Multi well fluorescent microplate reader

Intracellular ROS production was monitored using the cell-permeable chloromethyl derivative of 2′,7′-dichlorodihydrofluorescein (CM-H₂DCFDA; Thermo Fisher Scientific). K562 cells (1.0 × 10⁵/mL) were loaded with 5.0 µM CM-H₂DCFDA for 20 min in a 96-well plate. After washing with PBS, DCF fluorescence was analyzed for 120 min at λ_ex/λ_em 485/530 nm after 15 µM TR was added or with 2.5 mM EGTA plus TR in a multi-well fluorescent microplate reader (Applied Biosystems, Bedford, MA, USA). As a positive control, 2.0 mM t-BOOH was used.

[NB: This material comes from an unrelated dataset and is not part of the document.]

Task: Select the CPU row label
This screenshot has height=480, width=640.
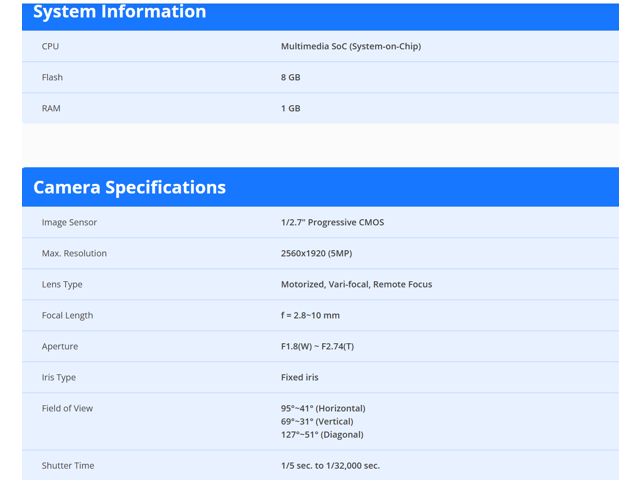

Protein thiol groups (–SH) were quantified using 5,5′-dithiobis(2-nitrobenzoic) acid (DTNB, Ellman’s reagent). After 1.0 × 10⁵/mL K562 cells were incubated with 15 µM TR or 2.0 mM t-BOOH for 24 h and centrifuged for 10 min at 700× g, the cell pellet was treated with 0.2 mL of 6% trichloroacetic acid for protein precipitation, and centrifuged at 6000× g for 15 min. The resultant pellet was suspended with 1.0 mL 0.5 M PBS (pH 7.6) and after the addition of 0.1 mM DTNB, absorbance was acquired at 412 nm, and the amount of thiol groups in the control (i.e., without TR, considered to be 100%) was calculated from ε = 13,600 M⁻¹.cm⁻¹. The same procedure was applied to quantify reduced thiol groups of mitochondrial proteins isolated from those cells, with mitochondrial isolation performed as previously described [22 (link)]. Reduced glutathione (GSH) levels were fluorometrically estimated using o-phthalaldehyde [23 (link)]. An aliquot (0.1 mL) of the supernatant obtained after acid precipitation was added to 1.9 mL of a buffer containing 0.1 mg/mL NaH₂PO₄ and 5.0 mM EGTA pH 8.0, followed by the addition of 0.05 mg/mL o-phthalaldehyde. Fluorescence was analyzed at λ_ex/λ_em350/420 nm using a multi-well fluorescent microplate reader (Applied Biosystems).